I’ve also reorganized the entire board, making a number of adjustments to the layout based on how I’ve observed Tashi using it. Along the way, I’ve eked out every last bit of space, giving me the ability to put up to 30 (or maaaaybe 31) hextiles down, for a maximum button count of 180 (186) (not counting any cat-specific tiles elsewhere). Though in reality not every hole on every tile will be used, so it will probably top out at closer to 170.
I wanted to find out how much of Tashi’s button choices were opportunistic, so as part of the redesign, I flipped the soundboard horizontally (from the diagram perspective) so those much-used sections (purple, red, orange) would be on the far side from his approach, and verbs, time, and questions (yellow and aqua) would be the first things he encounters.
I’ve been spacing out the chaos; I rearranged the in-use blue, purple, and red tiles three days ago, and by today Tashi seems fully comfortable with the locations again … just in time for me to wreak havoc on the yellow and aqua tiles today.

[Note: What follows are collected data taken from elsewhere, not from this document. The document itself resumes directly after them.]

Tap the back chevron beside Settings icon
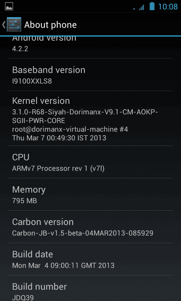181x301 pixels. pyautogui.click(x=4, y=24)
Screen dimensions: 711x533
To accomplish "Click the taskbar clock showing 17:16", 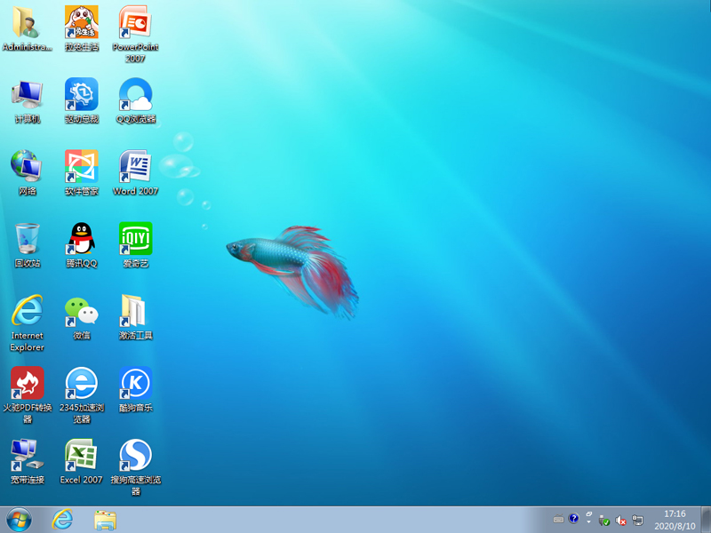I will (x=675, y=520).

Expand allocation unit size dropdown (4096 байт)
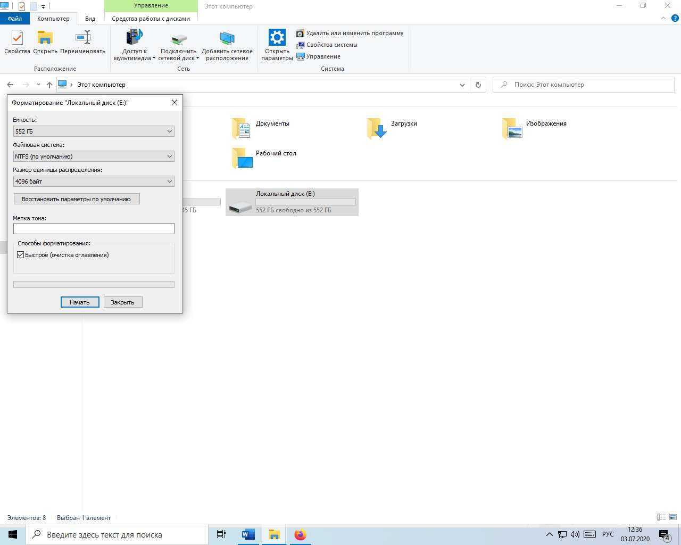click(94, 181)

But even this preliminary board flip has taught me exactly how much location really matters. I originally thought Tashi was using certain buttons more because they were more desirable (food-related, ‘outside’) or more important to him (feelings). But I also noticed they were the first buttons he encounters from his usual approach direction (which is the right side of the above diagram).
The shift is dramatic. If it was, say, a 75-25 split before, I’d estimate it’s a 30-70 split now — almost completely inverted. And yet he still manages to make sense (most of the time)! For example, look at the difference between the morning presses on November 16 (pre-flip) and today, November 20 (three days post-flip).
I’ve put five of the new tiles down right away — that’s the nineteen that are bright on the plan above, minus the empty feelings tile and the two blue body-parts tiles at bottom. I’m holding at the current 43 buttons until I’m sure he knows where everything has moved to. Once I’m ready to start in on body parts, I’ll add the two blue tiles for that; he likely already knows ‘neck’ and ‘belly’ because those are his favorite SKRITCHES spots and I say them a lot.
The adjective islands in the center are on longer-term hold until he’s had more time to adjust, even though I’m already verbally working on some of those pairs (like ‘alone’ and ‘together’).
And that’s all for now; I’m finally caught up! Jak is napping — he had an exhausting week too — and I’m going to go lie down with him.